Mediazione genitoriale

Il ddl prevede la mediazione fra i due genitori per trovare un accordo nell'interesse dei minori coinvolti.

Il figlio ha, quindi, il diritto di salvaguardare un rapporto equilibrato sia con la madre che con il padre, ottenendo un'assistenza morale da entrambi. In questi termini il giudice dovrà garantire al minore di trascorrere tempi paritetici con i genitori. Si ripropone, inoltre, di contrastare il fenomeno della cosiddetta "alienazione genitoriale", ossia l'adozione di uno dei due genitori di comportamenti tesi ad allontanare il figlio dall'altro.

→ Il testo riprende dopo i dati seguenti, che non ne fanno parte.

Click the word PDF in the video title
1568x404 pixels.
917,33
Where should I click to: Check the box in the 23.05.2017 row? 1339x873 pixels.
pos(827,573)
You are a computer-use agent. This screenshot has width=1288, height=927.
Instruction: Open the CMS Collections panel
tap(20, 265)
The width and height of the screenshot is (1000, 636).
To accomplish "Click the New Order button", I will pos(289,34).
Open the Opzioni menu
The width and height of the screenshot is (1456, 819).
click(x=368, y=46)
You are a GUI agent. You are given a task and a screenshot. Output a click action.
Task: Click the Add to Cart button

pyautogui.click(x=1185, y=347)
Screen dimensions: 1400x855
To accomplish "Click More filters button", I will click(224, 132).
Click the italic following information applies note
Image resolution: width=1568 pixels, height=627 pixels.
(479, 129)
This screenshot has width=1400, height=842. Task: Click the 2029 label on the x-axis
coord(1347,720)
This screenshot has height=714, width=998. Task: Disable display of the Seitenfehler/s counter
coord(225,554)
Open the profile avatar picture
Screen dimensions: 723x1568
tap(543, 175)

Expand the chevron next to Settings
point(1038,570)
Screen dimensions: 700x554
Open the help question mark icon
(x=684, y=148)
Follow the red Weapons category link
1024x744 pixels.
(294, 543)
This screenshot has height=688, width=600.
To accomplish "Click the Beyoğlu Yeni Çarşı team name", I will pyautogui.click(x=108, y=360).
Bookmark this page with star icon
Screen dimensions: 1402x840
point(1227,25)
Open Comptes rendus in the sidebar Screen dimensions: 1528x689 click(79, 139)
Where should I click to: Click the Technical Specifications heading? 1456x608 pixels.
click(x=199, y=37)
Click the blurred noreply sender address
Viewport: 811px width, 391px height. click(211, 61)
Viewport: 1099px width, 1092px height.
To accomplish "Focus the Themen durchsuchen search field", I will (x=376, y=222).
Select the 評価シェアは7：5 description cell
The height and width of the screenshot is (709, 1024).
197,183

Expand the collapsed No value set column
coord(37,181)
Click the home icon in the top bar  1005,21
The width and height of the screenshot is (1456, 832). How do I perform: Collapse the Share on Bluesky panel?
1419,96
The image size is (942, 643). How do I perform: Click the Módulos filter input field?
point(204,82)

Mantenimento diretto e domicilio

Nel testo del decreto è previsto un mantenimento diretto - che dovrebbe sostituire l'assegno di mantenimento - ripartito fra i due genitori, che si spartiranno ciascuna voce di spesa, sia per quanto riguarda quelle ordinarie che quelle straordinarie.

Inoltre, sebbene sia stato mantenuto il doppio domicilio dei figli presso i genitori, il giudice potrà decidere che questi mantengano la residenza nella casa familiare e, in caso di disaccordo fra le due parti, potrà scegliere quale dei due genitori pagherà all'altro il "canone di locazione"

Divorzio

Fra le diverse polemiche che hanno accompagnato il ddl sin dalla sua nascita, spicca quella secondo cui la riforma renderebbe più difficile la separazione o il divorzio.

Nel testo del decreto, infatti, si parla di "unità familiare", rendendo così il processo di separazione maggiormente lungo, complicato e soprattutto economicamente oneroso.

Violenza domestica

Un'altra accusa mossa sarebbe quella di voler privatizzare la violenza. Il decreto introdurrebbe soluzioni standard che, di fatto, non vadano a considerare le mutevoli situazioni che possono verificarsi, compresi i casi di abusi.

Presupponendo il ricorso ad un mediatore privato - quindi una figura, a pagamento, che non sono preparate e specializzate nel tema della violenza - si limiterebbe la gravità dell'abuso. Secondo le diverse associazioni impegnate sul campo, infatti, la violenza domestica non è un mero conflitto fra coniugi che si possa risolvere con l'intervento di un mediatore.